ESXi Host remediation fails with "Failed to remove Component NVD-VGPU-800"
search cancel

ESXi Host remediation fails with "Failed to remove Component NVD-VGPU-800"

book

Article ID: 432714

calendar_today

Updated On:

Products

VMware vSphere ESXi VMware vSphere ESX 8.x

Issue/Introduction

  • When attempting to update or remediate an ESXI host using vSphere Lifecycle Manager (vLCM) , the task fails with an error similar to:

    • Remediation failed, Failed to remove Component NVD-VGPU-800(<Version>) files may still be in use.

  • This issue typically occurs in environments using NVIDIA AI Enterprise or GRID vGPU drivers.

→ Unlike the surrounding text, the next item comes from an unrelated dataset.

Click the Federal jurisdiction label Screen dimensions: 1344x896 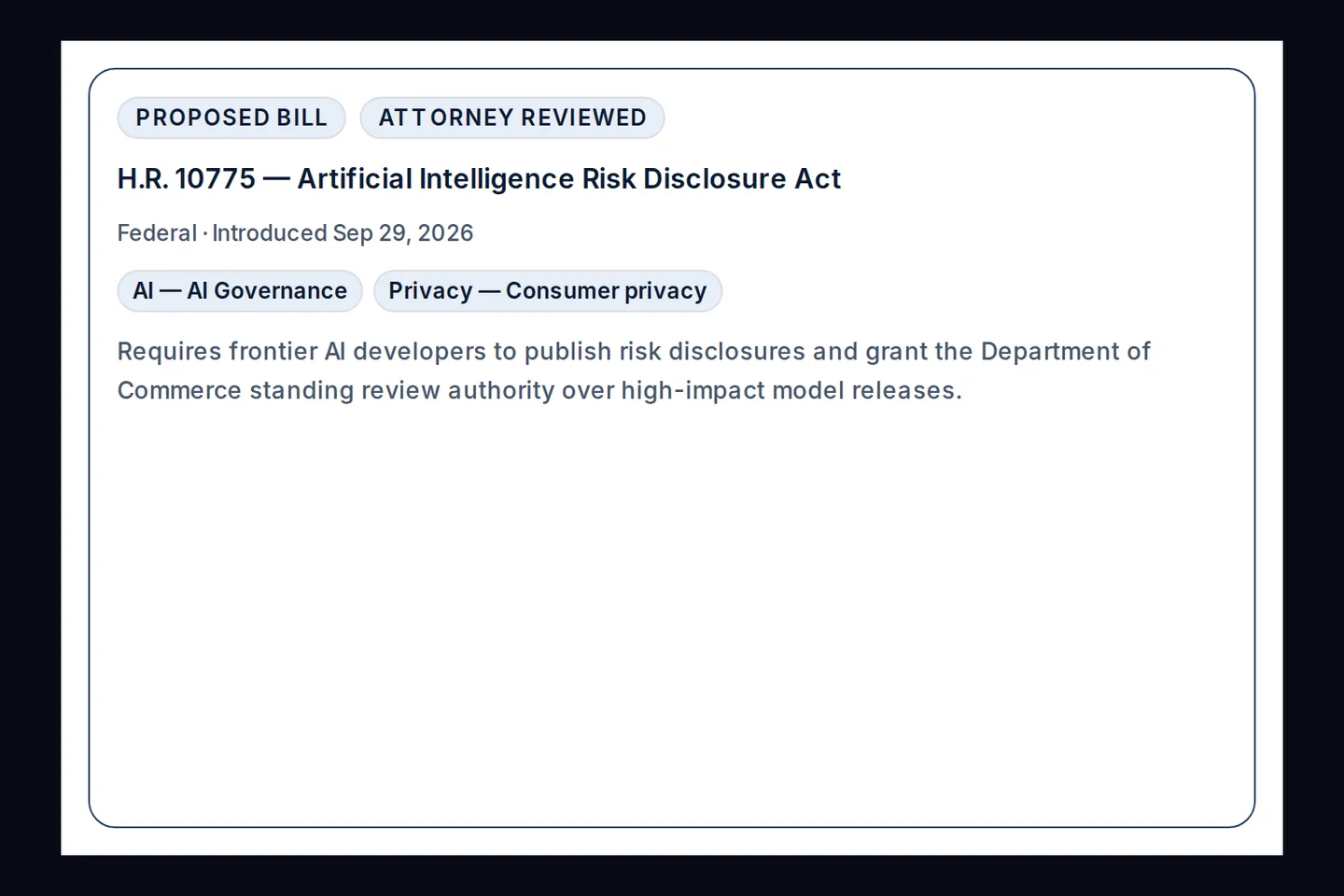coord(157,233)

  • Errors in the ESXI log located at /var/log/esxupdate.log

YYYY-MM-DDT HH:MM:SS [ESX_ACCEPTANCE_ERROR] Failed to remove Component NVD-VGPU-800(<Version_ID>), files may still be in use.

YYYY-MM-DDT HH:MM:SS [vLCM_REMEDIATION_FAILURE] Host: <ESXi_FQDN> Status: FAILED

 

Environment

  • VMware vSphere ESXi 8.x

  • NVIDIA vGPU Manager

Cause

The failure is caused by the nvdGpuMgmtDaemon service remaining active during the VIB removal or upgrade process. This service maintains an open handle on the NVIDIA driver files, preventing the ESXi host from removing the existing component.

Resolution

To resolve this issue, manually stop the NVIDIA services on the affected host:

  1. Place the affected ESXi host into Maintenance Mode.

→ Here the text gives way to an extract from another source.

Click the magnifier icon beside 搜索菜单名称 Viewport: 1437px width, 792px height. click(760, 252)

  2. Log in to the host via SSH as root.

  3. Run the following commands to check service status:

    • /etc/init.d/nvdGpuMgmtDaemon status
    • /etc/init.d/xorg status
    • /etc/init.d/nvidia-vgpu status

  4. Any services currently in a "Running" state from the command output above must be stopped:

    • /etc/init.d/nvdGpuMgmtDaemon stop
    • /etc/init.d/xorg stop
    • /etc/init.d/nvidia-vgpu stop

  5. Return to the vSphere Client and retry the remediation of the host.

  6. Once remediation is successful, the host will reboot and services will restart automatically.